| WHAT YOU SHOULD DO |
Take the entries below and print only the lines from the one with "The image size is (570, 428)." through the one with "Click the dropdown", exactly as they stand, both ends included.

| MATERIAL PROVIDED |

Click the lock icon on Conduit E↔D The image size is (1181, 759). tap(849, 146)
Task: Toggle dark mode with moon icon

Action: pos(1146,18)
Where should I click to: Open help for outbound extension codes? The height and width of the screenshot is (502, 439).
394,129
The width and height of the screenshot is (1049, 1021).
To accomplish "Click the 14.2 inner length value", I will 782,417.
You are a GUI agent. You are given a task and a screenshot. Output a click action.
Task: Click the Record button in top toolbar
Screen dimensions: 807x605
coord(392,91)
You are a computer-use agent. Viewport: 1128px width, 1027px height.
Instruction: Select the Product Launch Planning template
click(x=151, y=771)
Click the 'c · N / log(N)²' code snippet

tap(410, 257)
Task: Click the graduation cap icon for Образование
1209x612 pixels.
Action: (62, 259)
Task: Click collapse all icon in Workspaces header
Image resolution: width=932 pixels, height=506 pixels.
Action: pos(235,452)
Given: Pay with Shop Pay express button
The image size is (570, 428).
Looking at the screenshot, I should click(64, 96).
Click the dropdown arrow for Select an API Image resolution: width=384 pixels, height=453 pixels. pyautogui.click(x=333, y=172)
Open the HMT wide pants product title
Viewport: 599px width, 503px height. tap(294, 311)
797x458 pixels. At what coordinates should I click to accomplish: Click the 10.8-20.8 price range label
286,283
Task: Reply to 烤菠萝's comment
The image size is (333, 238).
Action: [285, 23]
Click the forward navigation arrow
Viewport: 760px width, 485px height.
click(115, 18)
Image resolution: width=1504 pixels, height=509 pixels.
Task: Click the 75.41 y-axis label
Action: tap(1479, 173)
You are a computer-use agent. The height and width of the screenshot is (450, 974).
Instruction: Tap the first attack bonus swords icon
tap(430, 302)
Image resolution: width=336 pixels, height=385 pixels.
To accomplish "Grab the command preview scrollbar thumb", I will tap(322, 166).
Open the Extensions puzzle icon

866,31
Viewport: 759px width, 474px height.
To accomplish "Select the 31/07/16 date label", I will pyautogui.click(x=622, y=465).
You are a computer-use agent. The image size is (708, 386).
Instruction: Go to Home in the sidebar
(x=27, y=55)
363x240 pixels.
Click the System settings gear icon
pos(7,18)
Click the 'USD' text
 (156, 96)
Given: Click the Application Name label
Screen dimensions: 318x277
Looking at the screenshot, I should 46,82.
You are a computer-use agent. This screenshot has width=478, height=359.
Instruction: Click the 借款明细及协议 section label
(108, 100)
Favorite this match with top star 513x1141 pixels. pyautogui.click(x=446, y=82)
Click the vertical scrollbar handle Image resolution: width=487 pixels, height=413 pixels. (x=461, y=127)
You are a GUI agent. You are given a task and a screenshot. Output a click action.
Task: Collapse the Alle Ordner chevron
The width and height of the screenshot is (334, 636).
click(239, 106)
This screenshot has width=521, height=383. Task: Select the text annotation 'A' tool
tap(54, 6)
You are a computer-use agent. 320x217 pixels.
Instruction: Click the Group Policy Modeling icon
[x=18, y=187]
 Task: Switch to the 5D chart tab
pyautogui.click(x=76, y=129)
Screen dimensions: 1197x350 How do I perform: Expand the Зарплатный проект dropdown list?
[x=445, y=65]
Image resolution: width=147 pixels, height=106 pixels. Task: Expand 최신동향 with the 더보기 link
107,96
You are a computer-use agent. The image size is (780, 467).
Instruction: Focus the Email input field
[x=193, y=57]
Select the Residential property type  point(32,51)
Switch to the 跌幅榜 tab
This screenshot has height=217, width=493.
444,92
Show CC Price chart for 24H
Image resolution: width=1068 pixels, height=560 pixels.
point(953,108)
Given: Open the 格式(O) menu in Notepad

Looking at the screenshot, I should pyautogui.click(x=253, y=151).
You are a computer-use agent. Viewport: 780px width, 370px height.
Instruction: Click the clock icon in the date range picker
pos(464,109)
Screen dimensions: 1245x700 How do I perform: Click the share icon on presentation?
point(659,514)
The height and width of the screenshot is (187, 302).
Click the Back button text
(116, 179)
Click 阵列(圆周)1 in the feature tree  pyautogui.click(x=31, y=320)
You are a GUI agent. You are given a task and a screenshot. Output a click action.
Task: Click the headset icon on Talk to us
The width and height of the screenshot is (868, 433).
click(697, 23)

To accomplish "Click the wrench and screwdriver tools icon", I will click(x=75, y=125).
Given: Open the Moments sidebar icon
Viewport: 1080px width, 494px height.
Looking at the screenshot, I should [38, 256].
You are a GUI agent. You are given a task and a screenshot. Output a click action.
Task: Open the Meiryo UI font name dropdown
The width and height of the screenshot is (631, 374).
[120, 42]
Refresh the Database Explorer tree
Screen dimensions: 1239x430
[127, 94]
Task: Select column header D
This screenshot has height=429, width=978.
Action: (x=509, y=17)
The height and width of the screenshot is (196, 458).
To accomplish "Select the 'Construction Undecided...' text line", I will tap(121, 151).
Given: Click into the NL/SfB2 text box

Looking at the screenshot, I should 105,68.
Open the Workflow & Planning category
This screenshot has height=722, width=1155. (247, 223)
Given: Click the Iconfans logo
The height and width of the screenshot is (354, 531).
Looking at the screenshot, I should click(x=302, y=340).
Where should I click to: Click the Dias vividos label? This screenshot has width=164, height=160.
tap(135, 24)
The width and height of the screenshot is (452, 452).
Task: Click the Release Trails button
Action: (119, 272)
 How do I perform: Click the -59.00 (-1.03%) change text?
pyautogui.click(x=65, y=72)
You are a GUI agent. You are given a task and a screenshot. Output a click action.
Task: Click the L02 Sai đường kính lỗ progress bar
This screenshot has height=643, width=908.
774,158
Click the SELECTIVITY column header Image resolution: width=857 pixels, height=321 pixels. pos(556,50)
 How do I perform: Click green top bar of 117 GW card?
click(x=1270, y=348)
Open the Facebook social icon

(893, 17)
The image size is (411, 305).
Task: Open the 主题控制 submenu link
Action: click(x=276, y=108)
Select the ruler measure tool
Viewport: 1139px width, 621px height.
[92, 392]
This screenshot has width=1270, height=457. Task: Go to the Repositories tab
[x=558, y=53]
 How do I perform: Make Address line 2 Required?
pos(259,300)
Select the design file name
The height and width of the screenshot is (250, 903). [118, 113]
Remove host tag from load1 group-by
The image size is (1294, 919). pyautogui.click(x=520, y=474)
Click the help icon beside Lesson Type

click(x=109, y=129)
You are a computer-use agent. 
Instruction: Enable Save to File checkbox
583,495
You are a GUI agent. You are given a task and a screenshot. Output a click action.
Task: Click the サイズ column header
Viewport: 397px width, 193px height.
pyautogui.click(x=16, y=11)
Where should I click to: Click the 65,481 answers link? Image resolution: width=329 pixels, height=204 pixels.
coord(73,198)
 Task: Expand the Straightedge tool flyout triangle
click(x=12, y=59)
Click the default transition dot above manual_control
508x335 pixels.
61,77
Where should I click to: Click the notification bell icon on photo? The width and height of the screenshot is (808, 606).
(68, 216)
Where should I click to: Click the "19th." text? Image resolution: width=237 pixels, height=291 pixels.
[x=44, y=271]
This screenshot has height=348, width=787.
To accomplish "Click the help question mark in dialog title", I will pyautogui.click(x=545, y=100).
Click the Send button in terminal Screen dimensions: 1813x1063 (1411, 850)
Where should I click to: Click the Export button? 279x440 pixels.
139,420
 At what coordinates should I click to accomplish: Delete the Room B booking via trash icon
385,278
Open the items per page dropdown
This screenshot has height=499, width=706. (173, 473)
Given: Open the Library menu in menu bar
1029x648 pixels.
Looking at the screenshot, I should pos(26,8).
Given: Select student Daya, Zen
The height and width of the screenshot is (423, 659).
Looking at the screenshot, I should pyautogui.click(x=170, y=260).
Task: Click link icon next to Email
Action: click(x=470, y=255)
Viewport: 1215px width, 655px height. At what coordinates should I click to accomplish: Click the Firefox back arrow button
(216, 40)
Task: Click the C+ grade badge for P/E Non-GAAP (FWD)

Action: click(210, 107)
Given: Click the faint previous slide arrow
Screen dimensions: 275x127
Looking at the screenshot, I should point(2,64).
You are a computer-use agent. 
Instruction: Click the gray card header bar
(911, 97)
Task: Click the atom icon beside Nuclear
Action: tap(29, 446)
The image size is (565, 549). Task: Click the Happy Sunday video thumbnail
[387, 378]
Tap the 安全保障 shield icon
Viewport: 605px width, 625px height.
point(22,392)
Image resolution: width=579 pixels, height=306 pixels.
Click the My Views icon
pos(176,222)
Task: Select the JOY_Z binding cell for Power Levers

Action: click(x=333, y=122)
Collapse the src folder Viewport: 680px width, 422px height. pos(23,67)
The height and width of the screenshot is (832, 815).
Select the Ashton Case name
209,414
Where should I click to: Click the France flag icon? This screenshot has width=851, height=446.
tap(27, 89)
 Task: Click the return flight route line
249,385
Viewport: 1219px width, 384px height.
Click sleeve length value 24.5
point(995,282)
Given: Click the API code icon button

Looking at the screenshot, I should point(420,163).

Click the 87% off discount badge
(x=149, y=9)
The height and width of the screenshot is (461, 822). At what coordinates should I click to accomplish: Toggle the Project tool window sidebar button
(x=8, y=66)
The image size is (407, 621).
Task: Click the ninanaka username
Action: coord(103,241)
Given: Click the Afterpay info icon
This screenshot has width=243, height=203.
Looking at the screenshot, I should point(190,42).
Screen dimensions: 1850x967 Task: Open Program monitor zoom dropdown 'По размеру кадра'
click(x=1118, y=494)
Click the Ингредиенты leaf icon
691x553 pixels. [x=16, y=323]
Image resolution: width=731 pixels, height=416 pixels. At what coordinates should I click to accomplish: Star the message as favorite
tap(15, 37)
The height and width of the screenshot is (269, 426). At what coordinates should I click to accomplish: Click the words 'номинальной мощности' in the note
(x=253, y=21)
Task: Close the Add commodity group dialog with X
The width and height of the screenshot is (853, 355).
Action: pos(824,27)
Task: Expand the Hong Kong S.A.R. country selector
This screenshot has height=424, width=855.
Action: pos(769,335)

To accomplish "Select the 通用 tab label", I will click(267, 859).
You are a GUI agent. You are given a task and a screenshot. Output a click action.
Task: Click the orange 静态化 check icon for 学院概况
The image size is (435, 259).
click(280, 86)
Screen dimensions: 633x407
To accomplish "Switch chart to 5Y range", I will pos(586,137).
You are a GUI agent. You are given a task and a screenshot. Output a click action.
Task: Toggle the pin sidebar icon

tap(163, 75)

| ANSWER TO THIS PROBLEM |
The image size is (570, 428).
Looking at the screenshot, I should click(64, 96).
Click the dropdown arrow for Select an API Image resolution: width=384 pixels, height=453 pixels. pyautogui.click(x=333, y=172)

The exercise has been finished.